-- Start Provided data --
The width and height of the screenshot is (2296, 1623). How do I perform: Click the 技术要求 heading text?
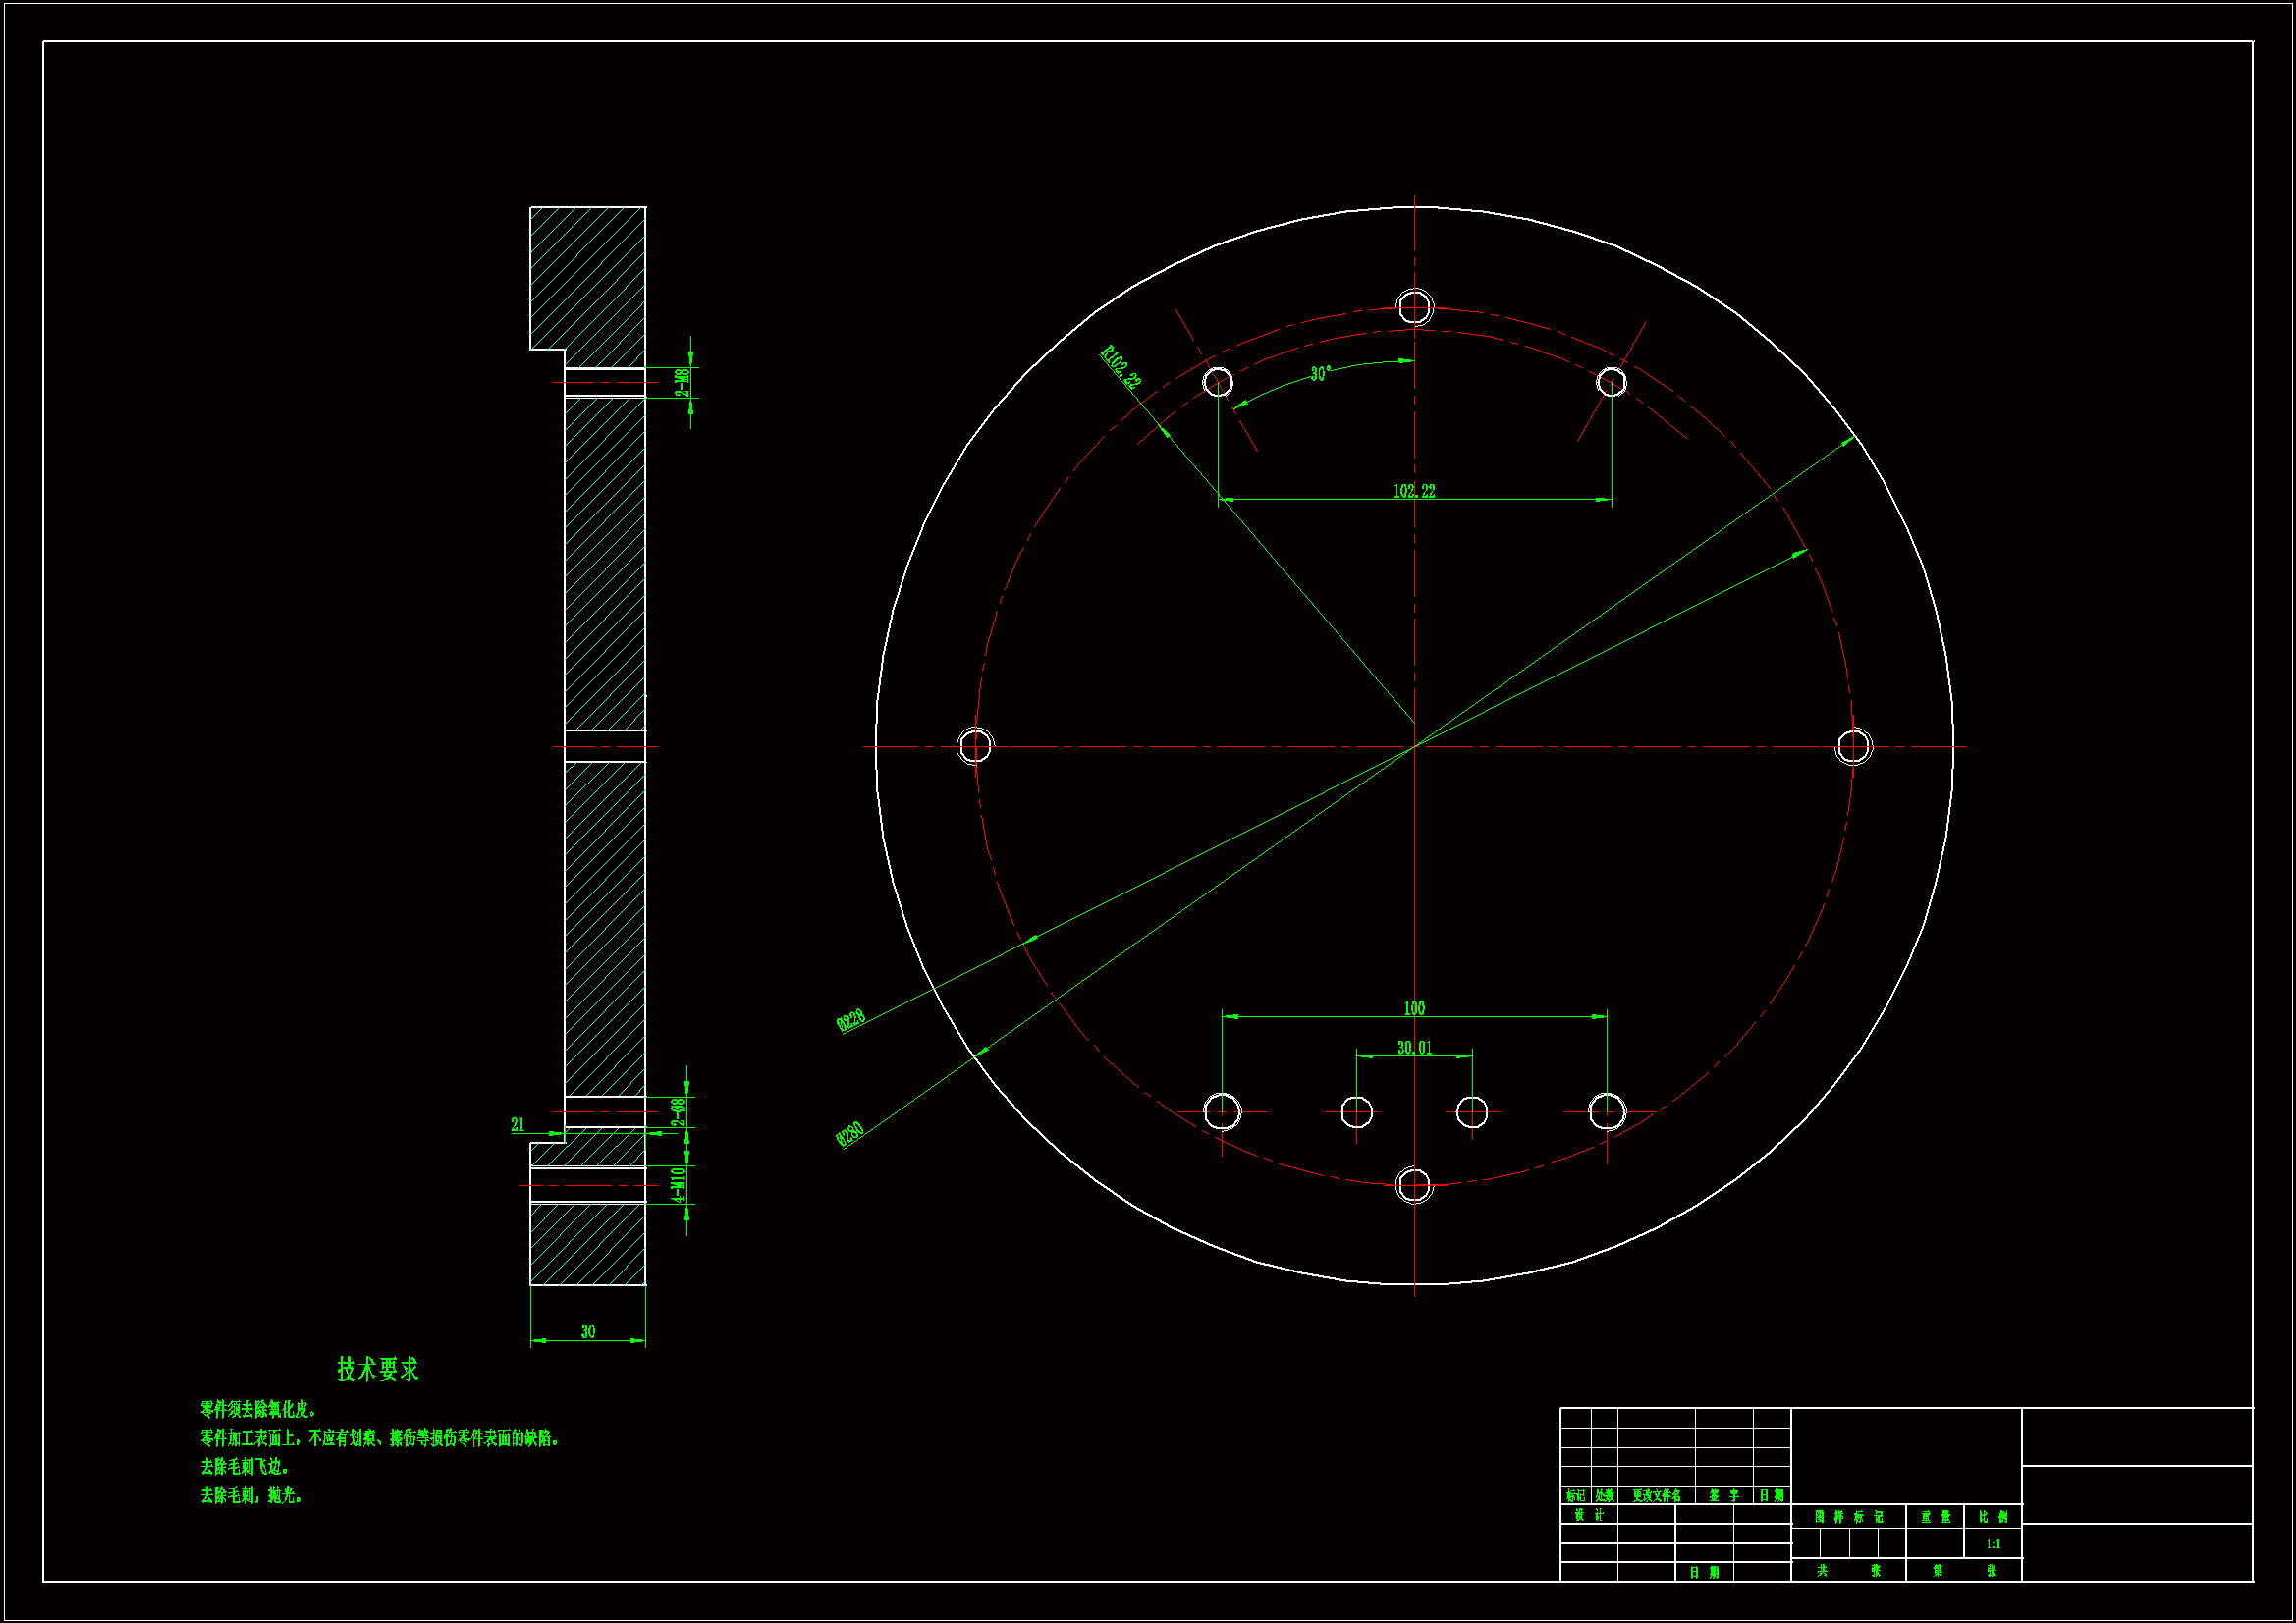coord(378,1370)
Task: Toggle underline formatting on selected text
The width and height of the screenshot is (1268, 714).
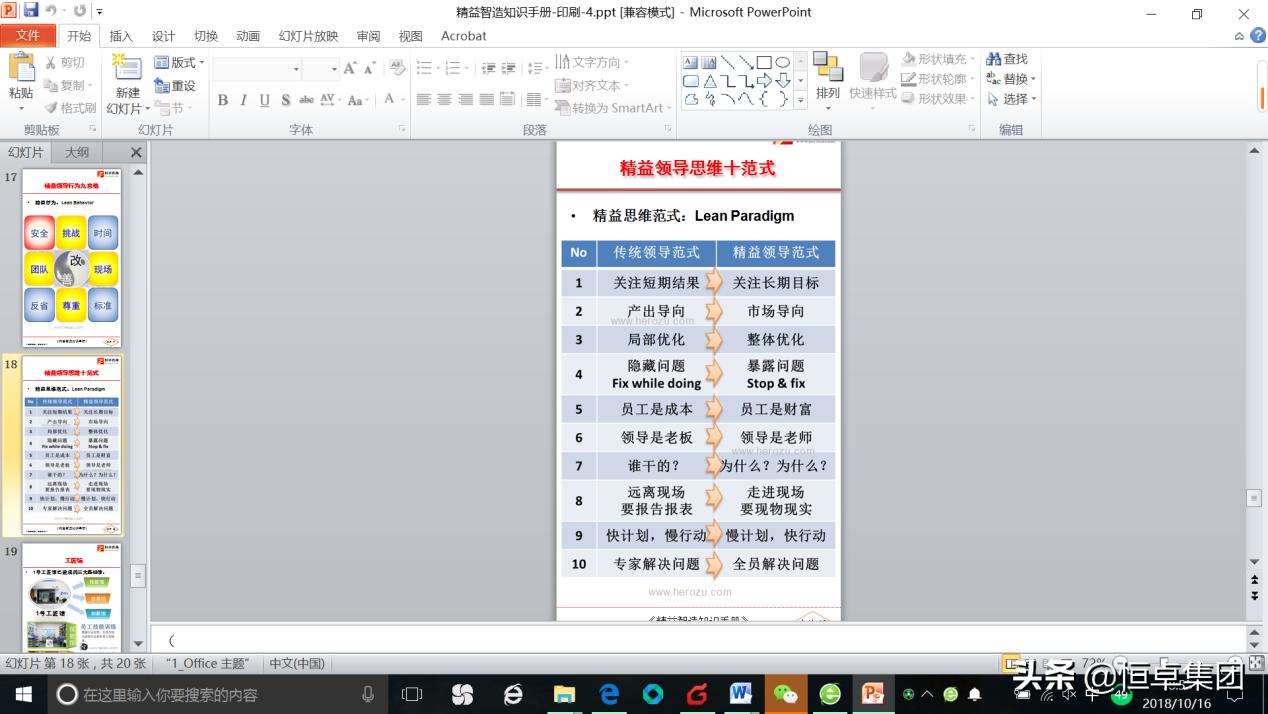Action: 263,100
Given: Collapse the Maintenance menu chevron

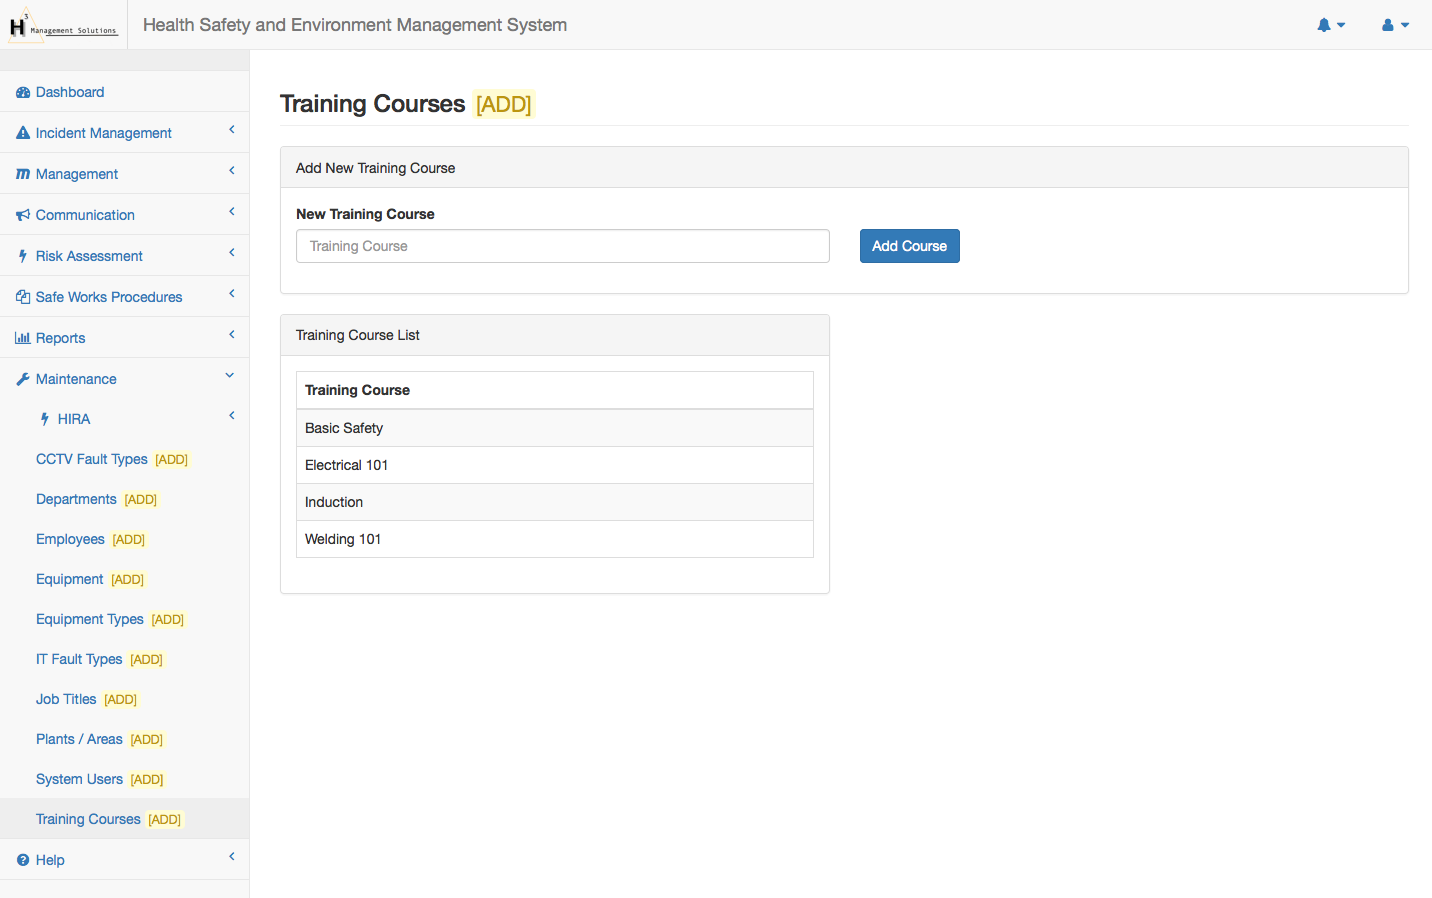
-- End Provided data --
__Task to carry out__.
Rewrite all the entries above, keeping each request as it appears, and scale every coordinate in the answers by 0.4, rounding to whole numbers with halves going up. Leave out the pictures.

__The response__.
The width and height of the screenshot is (2296, 1623). How do I perform: Click the 技术要求 heading text?
coord(151,548)
Task: Toggle underline formatting on selected text
The width and height of the screenshot is (1268, 714).
Action: 105,40
Given: Collapse the Maintenance menu chevron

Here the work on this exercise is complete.